-------- GEKOZEN STUK --------
Parkeerverordening 2025

Dit is een toekomstige tekst! Geldend vanaf 01-05-2025

Intitulé

Parkeerverordening 2025

De raad van de gemeente Alkmaar;

Gelet op

Het besluit van burgemeester en wethouders van 22 oktober 2024

Het advies van de commissie Ruimte 3 december 2024

Het bepaalde in:

  • de artikelen:

    • 149 van de Gemeentewet

    • 156 van de Gemeentewet

  • Artikel 2a van de Wegenverkeerswet 1994

Besluit

Vast te stellen de Parkeerverordening 2025

AFDELING I. DEFINITIES EN BEGRIPSOMSCHRIJVINGEN

Artikel 1

In deze verordening en de daarop rustende bepalingen wordt verstaan onder:

  • a.

    ANBI-status: een door de belastingdienst als zodanig aangewezen status van een instelling, met uitsluiting van culturele ANBI’s;

  • b.

    autodate: het herhaald en opeenvolgend gezamenlijk gebruik van motorvoertuigen op grond van een overeenkomst tussen natuurlijke personen en een aanbieder of tussen natuurlijke personen uit meer dan één huishouden;

  • c.

    bedrijf: hetgeen hieronder verstaan wordt in de gemeentebelastingen;

  • d.

    belanghebbendenplaats: een parkeerplaats die is aangeduid met bord E9 uit bijlage 1 van het RVV 1990 onder toevoeging (op het bord of op een onderbord) van de tekst ‘dagkaarten toegestaan’;

  • e.

    bewoner: een persoon die is ingeschreven in de gemeentelijke basisadministratie op een adres in één van de vergunningsgebieden;

  • f.

    college: het college van burgemeester en wethouders;

  • g.
-------- RUWE GEGEVENS --------
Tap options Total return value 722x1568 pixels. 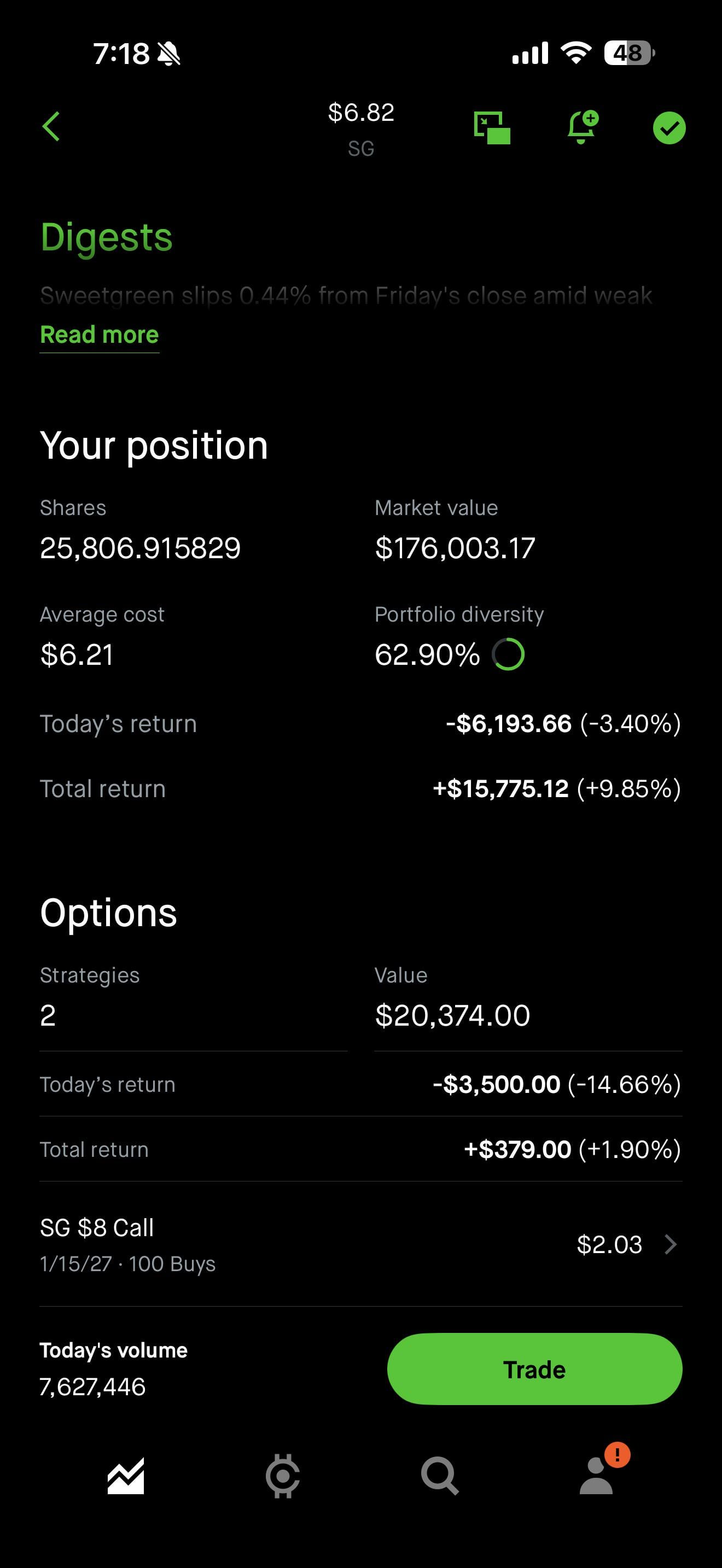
--------
-------- RUWE GEGEVENS --------
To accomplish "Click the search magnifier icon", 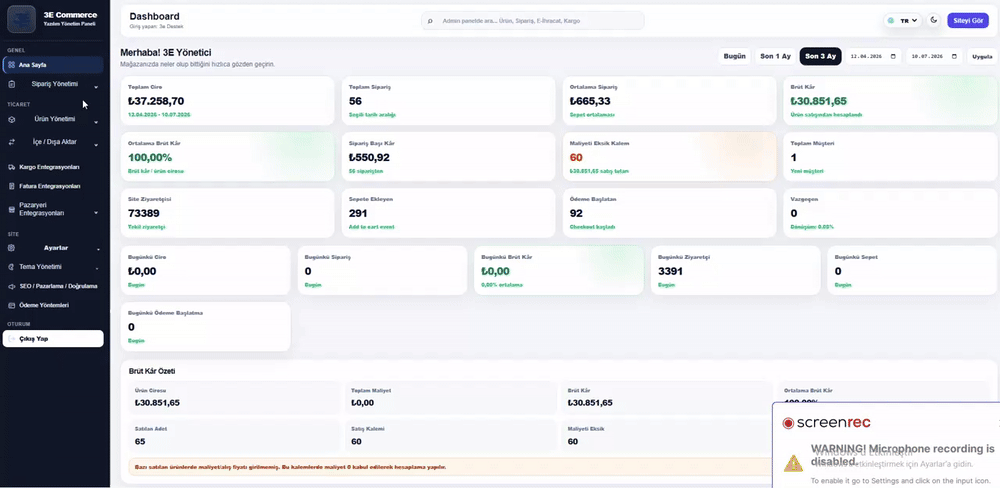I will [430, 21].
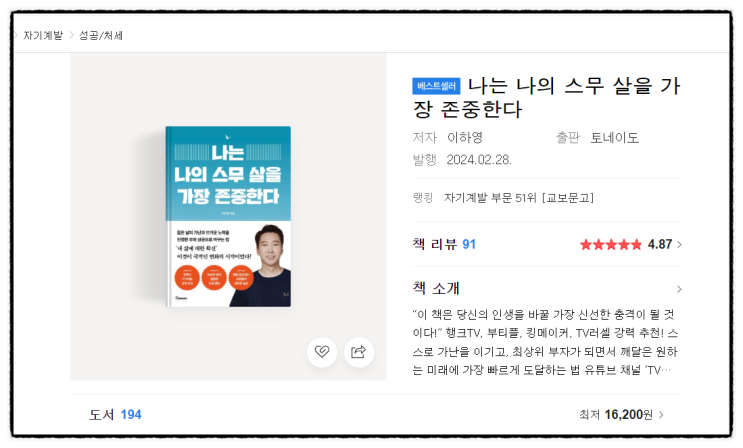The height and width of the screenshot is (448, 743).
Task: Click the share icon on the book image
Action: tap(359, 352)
--------
--- WAT TE DOEN ---
Pak de tekst van de Parkeerverordening 2025 weer op na het laatste stuk en schrijf hem verder.

--- EINDRESULTAAT ---
    houder: degene op wiens naam het voor het motorrijtuig opgegeven kenteken ten tijde van het parkeren was ingeschreven in het krachtens de Wegenverkeerswet 1994 aangehouden register van opgegeven kentekens, met dien verstande dat tevens als houder wordt aangemerkt degene die middels een leaseovereenkomst of een verklaring van de werkgever kan aantonen dat hij de bestuurder is van het motorvoertuig dat tijdens het parkeren op naam van de leasemaatschappij respectievelijk de werkgever in het hiervoor bedoelde register was ingeschreven, en degene die, in het geval van een buitenlands kenteken, kan aantonen gerechtigd te zijn in Nederland met dit motorvoertuig te rijden, waarbij het college maximaal drie maanden vrijstelling kan verlenen van de eis om een bewijs te overleggen voor het mogen rijden met een buitenlands kenteken indien de aanvrager korter dan drie maanden in Nederland is ingeschreven;

  • h.

    motorvoertuigen: hetgeen daaronder wordt verstaan in het RVV 1990 met inbegrip van brommobielen, zoals bedoeld in artikel 1 onder ia van het RVV 1990;

  • i.

    parkeerapparatuur: parkeermeters, parkeerautomaten met inbegrip van verzamelparkeermeters en hetgeen naar maatschappelijke opvatting onder parkeerapparatuur wordt verstaan, alsmede belparkeren;

  • j.

    parkeerapparatuurplaats: een parkeerplaats waarvoor parkeerbelasting wordt geheven door middel van parkeerapparatuur, waaronder inbegrepen belanghebbendenplaatsen;

  • k.

    parkeervergunning: een door het college verleende parkeervergunning, waarmee het is toegestaan een motorvoertuig te parkeren op daartoe aangewezen parkeerapparatuurplaatsen;

  • l.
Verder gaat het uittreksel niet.